# Start of Extracted material
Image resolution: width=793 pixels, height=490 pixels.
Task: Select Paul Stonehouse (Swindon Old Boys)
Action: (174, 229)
# End of Extracted material
# Start of Extracted material
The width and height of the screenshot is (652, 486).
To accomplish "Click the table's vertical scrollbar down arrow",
# End of Extracted material
To do: Please update the stretch from the line containing "Image resolution: width=793" through the line containing "Action: (174, 229)", replacing "Select" with "Click" and leaving everything else unchanged. Give back only those lines.

Reply:
Image resolution: width=793 pixels, height=490 pixels.
Task: Click Paul Stonehouse (Swindon Old Boys)
Action: (174, 229)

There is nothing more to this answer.